With DSDHA’s landscaping still to go on site the central square-like space bordered by Chalton Street and Polygon Road is for now still composed of the scrubby patches of grass and fenced-off areas typical of municipal plots. But it already has a more focused, urbane and civic-centred feel to it, being faced now on the east by the school and its oversized portal, fronting a playground (‘I wanted to celebrate and emphasise the kids’ entrance,’ says Hayhurst). To the north side are the arcaded entrances and openings of Plot 10 and its associated six-storey housing block, with generous balconies projecting overhead. Khan describes its distinctive profile both as ‘a little civic institution’ and ‘a small palazzo’. 

Rooftop play (photography: Lewis Khan)

It certainly amplifies the echo this small public space has – close to but removed from the buzz of St Pancras and the Euston Road – of one of those quiet, out-of-the-way piazzas in Venice that sit just off a packed tourist route. The architecture and buildings lining such places impart a sense of local civic-centredness: a church, a small palazzo or, as here, a school, activate and bring the place alive through waves of activity each day, be it, as on the afternoon of our visit, an impromptu martial arts class, or parents chatting around the school gate, waiting for the end of lessons. DSDHA’s proposed landscape design bodes well, informed as it is in part through a process of co-design workshops that Edit Collective held with local teenagers. The layouts are loosely orchestrated, with paths, benches and changes of surface, as well as open areas of green. It’s a light-touch activation of public space that offers suggestions, not proscriptions for its use – an approach similar to what Jeremy Till has termed ‘slack space’.

Khan describes the scalloped roof profile of the Plot 10 building, which is echoed in the gentler scooped parapet of the adjacent six-storey housing block, as a ‘celebratory crown in the neighbourhood’. This ‘crown’ has a practical purpose, enclosing a rooftop five-a-side-type sports pitch and multi-use games area (MUGA) – nicely enshrining outdoor activity as a crowning purpose in an area where many youngsters live in overcrowded flats with no outside space.

Edith Neville Primary School (photography: Kilian O’Sullivan)

The buildings are clad in flecked Fletton brick. ‘It’s the sort of brick you usually associate with the back of cinemas!’ laughs Khan. ‘I love its texture.’ In plan they describe what Khan calls ‘a kind of figure or ground’, the two blocks in counterpoint to two enclosed courtyards, one originally intended as a nursery school playground and the other more an adventure playground for Plot 10, lined with meaty timber play structures. In all, the buildings feel both topped and tailed by the copious play spaces, each wrapped by boundary walls with inverted-arch cut-outs. These allow glimpses through while conveying a castellated feel, expressive of the balance between connection to and security from the wider surrounding city. ‘Kids love it. They are free to run around in the open air and feel safe,’ observes Sally Warren, Plot 10’s manager.

| Listed records |

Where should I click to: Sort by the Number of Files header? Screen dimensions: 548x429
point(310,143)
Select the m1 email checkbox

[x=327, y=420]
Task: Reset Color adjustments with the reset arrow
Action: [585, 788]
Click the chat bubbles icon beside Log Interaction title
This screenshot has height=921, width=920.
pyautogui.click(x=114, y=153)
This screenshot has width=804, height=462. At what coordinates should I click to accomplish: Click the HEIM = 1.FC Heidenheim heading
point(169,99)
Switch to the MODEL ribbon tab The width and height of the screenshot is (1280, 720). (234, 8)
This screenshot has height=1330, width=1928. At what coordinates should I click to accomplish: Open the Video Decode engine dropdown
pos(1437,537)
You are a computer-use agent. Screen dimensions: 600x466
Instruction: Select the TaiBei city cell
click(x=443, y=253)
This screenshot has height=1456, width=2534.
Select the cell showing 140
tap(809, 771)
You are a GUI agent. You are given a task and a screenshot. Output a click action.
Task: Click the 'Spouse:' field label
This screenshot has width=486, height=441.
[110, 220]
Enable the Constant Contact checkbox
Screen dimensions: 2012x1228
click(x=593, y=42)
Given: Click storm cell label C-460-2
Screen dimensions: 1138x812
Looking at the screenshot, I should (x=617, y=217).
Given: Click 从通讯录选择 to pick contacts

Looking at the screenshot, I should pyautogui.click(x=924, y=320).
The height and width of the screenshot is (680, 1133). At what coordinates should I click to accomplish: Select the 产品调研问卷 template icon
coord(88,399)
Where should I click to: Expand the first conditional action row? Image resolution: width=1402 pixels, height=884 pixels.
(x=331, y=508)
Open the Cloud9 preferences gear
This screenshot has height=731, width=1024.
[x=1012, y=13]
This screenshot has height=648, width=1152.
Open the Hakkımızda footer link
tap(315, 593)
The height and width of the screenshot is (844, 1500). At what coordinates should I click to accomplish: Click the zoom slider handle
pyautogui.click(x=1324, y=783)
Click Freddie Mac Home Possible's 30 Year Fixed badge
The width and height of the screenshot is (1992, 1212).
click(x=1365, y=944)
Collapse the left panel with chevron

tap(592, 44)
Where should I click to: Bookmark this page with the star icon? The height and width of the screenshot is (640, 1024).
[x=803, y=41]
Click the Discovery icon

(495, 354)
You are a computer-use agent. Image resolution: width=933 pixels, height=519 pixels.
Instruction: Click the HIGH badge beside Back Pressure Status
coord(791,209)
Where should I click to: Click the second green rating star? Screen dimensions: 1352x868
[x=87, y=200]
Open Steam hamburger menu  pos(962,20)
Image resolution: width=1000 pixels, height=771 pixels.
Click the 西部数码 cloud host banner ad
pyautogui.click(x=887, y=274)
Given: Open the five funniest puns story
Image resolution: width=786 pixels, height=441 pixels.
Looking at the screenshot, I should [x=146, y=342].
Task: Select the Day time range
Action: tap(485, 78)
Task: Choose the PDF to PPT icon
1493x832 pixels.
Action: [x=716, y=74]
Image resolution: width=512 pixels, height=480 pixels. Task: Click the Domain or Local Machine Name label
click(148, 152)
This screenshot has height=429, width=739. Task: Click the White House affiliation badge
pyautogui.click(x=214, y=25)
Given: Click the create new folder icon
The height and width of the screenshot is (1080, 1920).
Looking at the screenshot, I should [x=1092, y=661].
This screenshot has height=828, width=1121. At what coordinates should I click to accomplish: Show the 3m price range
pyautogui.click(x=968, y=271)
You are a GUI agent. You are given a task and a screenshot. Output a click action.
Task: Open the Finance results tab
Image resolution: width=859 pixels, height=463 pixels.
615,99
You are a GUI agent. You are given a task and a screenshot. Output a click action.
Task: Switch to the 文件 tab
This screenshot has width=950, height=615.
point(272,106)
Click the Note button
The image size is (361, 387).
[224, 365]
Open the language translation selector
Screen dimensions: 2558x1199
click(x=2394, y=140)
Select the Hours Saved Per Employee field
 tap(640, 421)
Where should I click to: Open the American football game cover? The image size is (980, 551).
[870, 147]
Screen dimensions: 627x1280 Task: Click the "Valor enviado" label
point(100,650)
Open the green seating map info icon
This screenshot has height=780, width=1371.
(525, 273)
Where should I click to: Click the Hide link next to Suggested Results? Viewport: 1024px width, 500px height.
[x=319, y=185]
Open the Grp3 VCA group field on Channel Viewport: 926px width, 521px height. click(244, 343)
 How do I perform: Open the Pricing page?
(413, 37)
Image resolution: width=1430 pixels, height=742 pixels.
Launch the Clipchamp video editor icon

| Stated problem 1 |
Answer these from the Plot 10 architecture piece:
(a) What brick are the buildings clad in?
(b) What does the scalloped roof of the Plot 10 building enclose?
(c) Which group held the co-design workshops with local teenagers?
| Stated problem 2 |
Write the next paragraph of the Plot 10 architecture piece, carrying on after its last sentence.

| Result 1 |
(a) Flecked Fletton brick.
(b) A rooftop five-a-side-type sports pitch and multi-use games area (MUGA).
(c) Edit Collective.

| Result 2 |
Foyer of school (photography: Kilian O’Sullivan)

Behind the façades, there’s a looseness and generosity to the internal spaces, balanced by tailored areas for more focused activities. This echoes the arrangement of the public spaces outside. A single lofty space almost completely occupies the footprint of Plot 10’s ground floor. It’s straightforwardly structured under exposed concrete beams, offering good thermal mass. Built-in secondary structures of Douglas fir and glazed partitioning form offices and storage mezzanines and other corners are kitted out as a kitchen or reading spaces. There are good light levels and the massive, wall-high, openable glazing allows cross-ventilation from courtyard to courtyard. This flexibility of internal layout has meant that spaces originally designed for a nursery school on the ground floor of the housing block pivoted easily to accommodate a youth drama club. Display windows designed for toddlers’ work now showcase wonderful theatre masks instead.

The school makes a similar play of generosity, openness and light in its design, but with a contrasting soft palette of creamy brick. It sits set back on its site across a playground that appears to be an extension of the central square. This illusion is down to the careful calibration  of its screen wall: its tall steel staves and tension cables feel permeable and non-exclusionary from the outside but appropriately secure and embracing seen from inside at a child’s height. 

Hall of Edith Neville (photography: Kilian O'Sullivan)

The main building, primarily a CLT structure, is self-effacing, given its relative size, being low-slung and faced by two storeys of stacked terraces. ‘The strength of this building is its weakness,’ says Hayhurst. ‘It's meant to be weak – a background, more about space than elevations.’ Internally, a main ‘gallery’ space banks down to a school hall. With a wide main stair, it has  a soft, landscaped feeling and doubles as central circulation and exhibition space. The slope of its floor neatly enables the taller hall volume to be accommodated under a single, platform-like first-floor plate. This upper level, lit by copious skylights, is lined by classrooms, each with its own small display window adjacent to its entrance, displaying each class’s work.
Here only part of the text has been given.